Even among the 40% of his supporters, many of them acknowledge that Trump may have committed crimes, but they support his party and its policies, and that is why they continue to support him. But it’s a political act to impeach him, not to defend him? Hogwash. Removing a criminal from office is not discretionary. It is a matter of duty, required by the rule of law.

Trump himself said that he could shoot someone on Fifth Avenue and not lose support. It might be the one true thing that he’s ever said.

It’s quite apparent by now that nothing Trump does will damage the support he enjoys from his die hard base. Ergo, no matter what, the nation is divided. We cannot wait for Republicans who are comfortable aligning themselves to a criminal president in order to “own the lips” to come on board. We must move forward. “Only” 60% of the citizens support will have to do.
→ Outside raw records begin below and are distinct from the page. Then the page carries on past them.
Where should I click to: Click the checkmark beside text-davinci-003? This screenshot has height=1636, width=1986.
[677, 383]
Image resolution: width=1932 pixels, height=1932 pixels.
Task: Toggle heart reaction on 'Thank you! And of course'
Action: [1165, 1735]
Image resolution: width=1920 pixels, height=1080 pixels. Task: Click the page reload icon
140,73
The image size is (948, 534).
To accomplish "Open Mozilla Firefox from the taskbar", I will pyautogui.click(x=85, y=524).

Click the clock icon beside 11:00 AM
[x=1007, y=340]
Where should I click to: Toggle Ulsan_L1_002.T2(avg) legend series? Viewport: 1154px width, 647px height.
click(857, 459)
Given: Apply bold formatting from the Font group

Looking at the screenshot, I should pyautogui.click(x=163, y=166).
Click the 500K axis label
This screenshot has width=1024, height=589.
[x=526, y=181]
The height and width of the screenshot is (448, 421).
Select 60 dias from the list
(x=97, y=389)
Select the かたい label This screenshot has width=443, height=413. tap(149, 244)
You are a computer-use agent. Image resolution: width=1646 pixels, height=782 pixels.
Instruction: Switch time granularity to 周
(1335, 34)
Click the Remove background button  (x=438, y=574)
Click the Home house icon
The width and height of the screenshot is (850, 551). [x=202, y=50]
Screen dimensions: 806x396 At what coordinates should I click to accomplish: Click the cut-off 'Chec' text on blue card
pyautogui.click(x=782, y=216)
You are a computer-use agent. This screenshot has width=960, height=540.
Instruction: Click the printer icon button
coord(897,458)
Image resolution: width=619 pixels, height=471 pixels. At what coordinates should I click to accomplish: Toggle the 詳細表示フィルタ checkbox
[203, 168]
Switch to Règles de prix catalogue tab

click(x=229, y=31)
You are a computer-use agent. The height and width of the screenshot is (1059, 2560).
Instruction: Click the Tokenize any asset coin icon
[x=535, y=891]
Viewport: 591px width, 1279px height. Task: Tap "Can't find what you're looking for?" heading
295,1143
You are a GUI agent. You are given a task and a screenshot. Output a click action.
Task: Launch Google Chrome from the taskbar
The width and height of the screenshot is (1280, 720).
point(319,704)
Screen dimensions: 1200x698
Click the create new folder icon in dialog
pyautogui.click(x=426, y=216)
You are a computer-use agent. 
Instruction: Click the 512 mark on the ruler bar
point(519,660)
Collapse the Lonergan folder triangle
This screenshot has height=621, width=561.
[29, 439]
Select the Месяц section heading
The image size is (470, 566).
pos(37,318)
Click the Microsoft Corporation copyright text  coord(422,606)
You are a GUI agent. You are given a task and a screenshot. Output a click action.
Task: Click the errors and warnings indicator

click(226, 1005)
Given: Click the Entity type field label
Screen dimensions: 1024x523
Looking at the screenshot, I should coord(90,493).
As Speaker of the House, Nancy Pelosi has the power to bring articles of impeachment to the Senate and put the President to trial. The situation requires this of her as a matter of duty. Whether the Senate is comprised of people who are willing to vote to remove or not is immaterial. The facts should be presented, and the public should judge the actions of the Senators who vote on the articles. Present the strongest possible case and if any senator can still vote no to impeachment, let him or her be voted out of office.

Right now, as it stands, Congress is aiding and abetting a criminal President. Sadly, this might have be expected of his own party, although it shouldn’t be. But for the Speaker of the House and member of the opposition party to say that it’s pointless to even try to impeach without bipartisan support, guarantees that the opposition party will never provide that support. News flash, Nancy: You will never get bipartisan support without trying to get it. All they have to do is help their President obstruct, and the crimes will stand. By bringing a case and backing it with proof, either the Senate will do the right thing and remove a criminal President, or it will join the President in his crimes by abetting and covering up.

By failing to bring articles of impeachment in a timely manner, Congress already is abetting and covering up those crimes.

Why is prosecuting treason a political act, but defending treason isn’t? Where are the bipartisan democrats defending the high crimes and misdemeanors of Trump?

Oh, that’s right… sitting in the seat of the Speaker of the House. God damn it.

This cannot be allowed. We do not have a nation of laws if this is allowed to stand. We do not have a constitutional republic. What we have is a kleptocracy of privileged elites who have so much power and influence that they can get away with whatever crime.

If you think you’re against this President, and you’re not impeaching him for his litany of obvious crimes, let’s be clear: you’re not against him.

Nancy, to be clear: If you’re not against the President, you’re with him.